CHALLENGE A →
In the Celtic coin post, rewrite everything from "Welcome @CassiusMarcus! Now" down to "for one thing...", replacing "Persian daric" with "Roman aureus".
CHALLENGE B →
Using the Celtic coin post, answer these questions:
(i) What is the weight of the bronze coin?
(ii) What legend appears on the reverse?
(iii) Where and in what year was the coin unearthed?
CHALLENGE C →
Take the Celtic coin post further, continuing from its last sentence.

Welcome @CassiusMarcus! Now that's how to show up to the party🤩 I've been after a Persian daric for a while. But there's the whole paying for one thing...

As for my latest, I was going to do a write up on this Celtic rarity and it's little known tribe of origin, but Celtic posts don't get much traction. So here it is:

Screenshot_20240317_163302_PicCollage-removebg-preview.png.fba78457f686cb732ab5350118c2c3dc.png

CELTIC IMITATIONS OF MAGNA GRAECIA

MELDES/Meldis (Meaux region) 60-40 BCE, bronze, 16.6mm, 2.8g.

Degree of rarity: R1

 No. in reference works: LT.7617 - DT.587 - BN.7616-7630 - RIG.163 - Sch/GB.512

Obverse legend: E[PENOS].

Obverse description: Male head on the left, long, curly hair, legend in front of the face; gritted.

Reverse legend: EPHNOS.

Reverse description: Horse galloping to the right, wavy tail, surmounted by a facing bird/ winged rider with outstretched wings, a ringlet pointed below; legend under the horse globule surmounted by a crescent.

Unearthed 2023 Burgundy region of France.

DATA LINES →

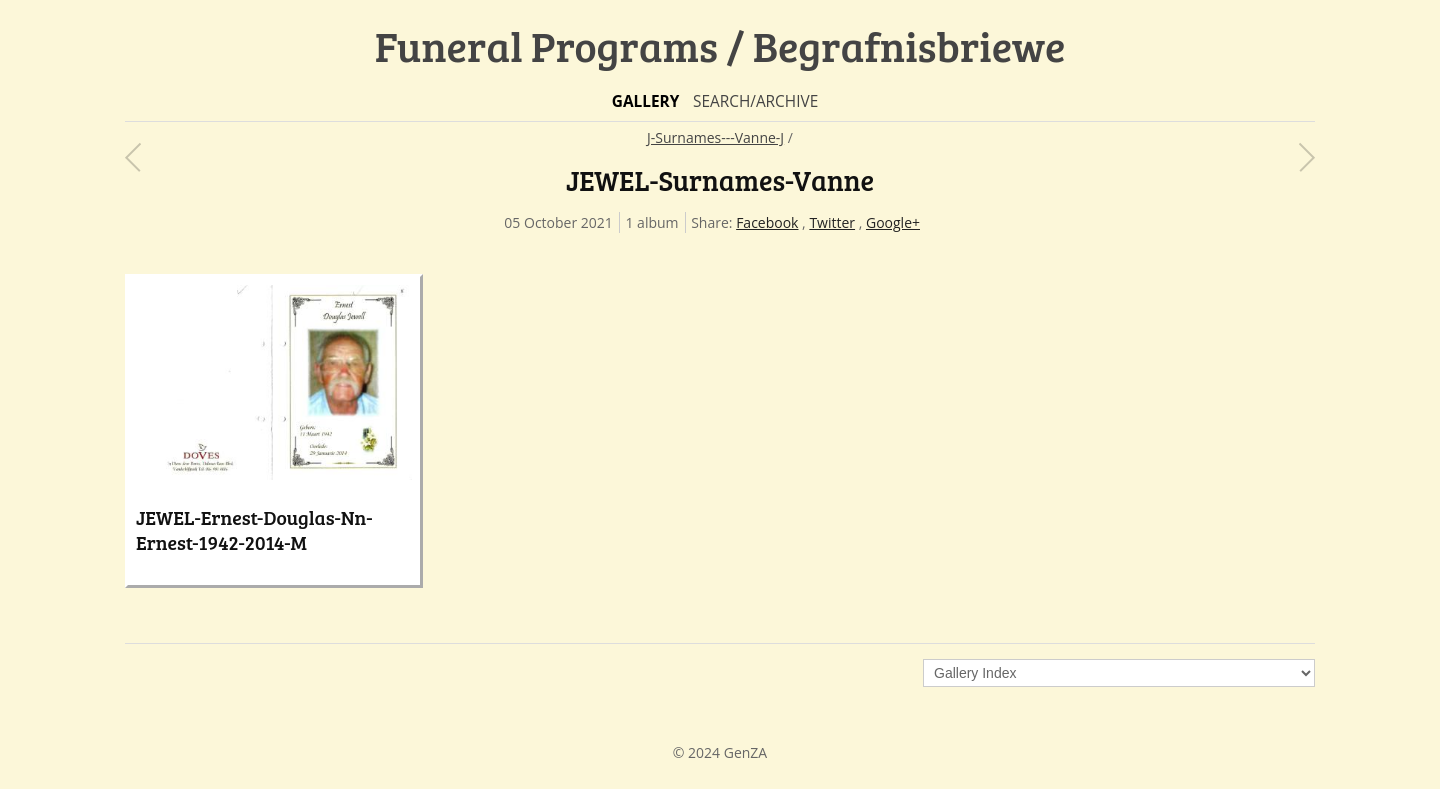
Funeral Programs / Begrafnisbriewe (720, 45)
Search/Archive (755, 101)
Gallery (646, 101)
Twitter (832, 222)
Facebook (767, 222)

FINAL RESULT A →
Welcome @CassiusMarcus! Now that's how to show up to the party🤩 I've been after a Roman aureus for a while. But there's the whole paying for one thing...

FINAL RESULT B →
(i) 2.8g
(ii) EPHNOS
(iii) In the Burgundy region of France, in 2023

FINAL RESULT C →
" The bird which surmounts the horse may be a distortion of a winged rider, present for example on certain Gallic silver and bronze coins. The attribution of this coinage is confirmed to the Meldes despite a very important distribution map on the territories of the Suessions and the Bellovaques. These coins were first reported in Meaux with ROVECA epigraph coins. B. Fischer proposes a ligature between an I and the P; which would give a legend EIPENOS, EPIENOS or even EPLENOS; she opts, in view of various examples of epigraphies, for the legend EPIENOS.

History: The Meldes are only mentioned once in Caesar's work. This small people lived between the Seine and the Marne in the Brie plain with Meaux as its capital. The Meldes emancipated themselves late from the tutelage of the Suessions and the Remes at the time of the Gallic War. Having become independent in 57 BC, the Meldes chose to ally themselves with the Romans. Caesar had sixty ships built among the Meldes, in 55 BC, for the expedition to Brittany. Caesar (BG. V, 5)."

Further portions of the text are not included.